Robotic Surgery Opens Up

Larry Greenemeier | Scientific American | February 11, 2014

If the open-source approach to building robot surgeons can cut costs and improve performance, patients will increasingly find them at the other end of the scalpel

For much of its brief history, robot-assisted surgery has been synonymous with Intuitive Surgical, Inc.’s da Vinci system. It’s the only robot with U.S. Food and Drug Administration (FDA) approval to help surgeons perform a number of laparoscopic soft-tissue procedures, including hysterectomies, gall bladder and kidney removals, prostate cancer treatment and heart valve operations. Da Vinci has improved vastly since Intuitive introduced it more than a decade ago. Like many new technologies, however, it has experienced growing pains, leading some engineers and medical professionals to question whether a single company can meet growing demand while still delivering a safe product.
 
A team of researchers is looking to address these issues by developing a robotic surgery system based on hardware designs and software that are freely available.

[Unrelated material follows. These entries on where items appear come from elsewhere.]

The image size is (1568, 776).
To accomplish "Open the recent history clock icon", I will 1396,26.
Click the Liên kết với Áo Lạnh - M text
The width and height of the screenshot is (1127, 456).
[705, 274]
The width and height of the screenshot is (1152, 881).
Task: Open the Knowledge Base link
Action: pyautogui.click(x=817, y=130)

In this open-source approach, the builders would keep whatever intellectual property they’ve invested in the project but must make their knowledge and discoveries available to others.
 
The researchers, from the University of California, Santa Cruz, and the University of Washington (U.W.), hope their efforts will lead to a number of advances in surgical-robot technology that would stem from a basic design that wouldn’t change from device to device. The idea is that the costs of building—and buying—multimillion-dollar robotic surgery systems would decrease, as would the learning curve to use them.